1. A) Name two reasons why it is necessary for the stomach to be so acidic. B) What hormone primarily regulates the production of acid? C) Name the three ways the stomach protects itself from digestion by the acid? (6 pts)
A) To break down and denature the proteins so they are easier to digest and absorb in the small intestines. The acidity also helps to kill bacteria and other microorganisms so they do not get into the intestines. B) Gastrin primarily regulates the production of HCl. C) 1. Layer of bicarbonate rich mucus that helps to neutralize the acid 2. Tight junctions between epithelial cells 3. Quick division of stem cells to replace epithelial cells damaged by the acid
2. Discuss bile including where it is produced, concentrated, what it is made of, it's recycling, and the stimulus for its release. (6 pts)
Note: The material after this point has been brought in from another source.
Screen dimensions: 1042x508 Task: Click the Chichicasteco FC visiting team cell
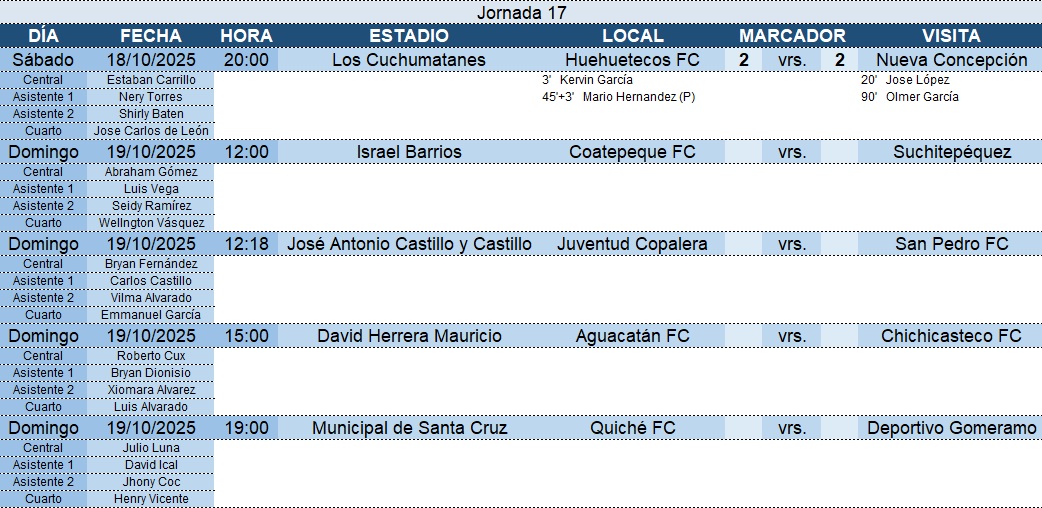click(x=951, y=336)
Bile is produced in the liver. Bile is concentrated in the gallbladder. Bile is made of bile salts (cholesterol derivatives that function in fat emulsification and absorption), bilirubin (byproduct of hemoglobin breakdown), and cholesterol, neutral fats, phospholipids, and electrolytes. Bile is recycled through the enterohepatic circulation (Bile salts -> duodenum -> reabsorbed from ileum -> hepatic portal blood -> liver -> secreted into bile). Its release is stimulated by cholecystokinin (CCK) from intestinal cells exposed to proteins and fat in chyme, and vagal stimulation (minor stimulus).
10. Describe how cortical and juxtamedullary nephrons are different. (You should have 1 structural and 1 functional difference). (4 pts)
Cortical nephrons Superficial have a short loop of Henle that barely penetrates renal medulla and juxtamedullary nephrons deep have a long loop of Henle that extends to the deepest region of renal medulla. Cortical nephrons function in most of the absorptive and secretory functions of the kidneys. Juxtamedullary nephrons function in producing concentrated urine.
11. Describe the structures and functions of the enteric nervous system. (4 pts)
Submucosal plexus-within the submucosa of GI lining and mainly controls glandular secretions (chief cells, parietal, mucous cells, etc.) Myenteric plexus-within the muscular external in the GI and controls the motility in the GI tract.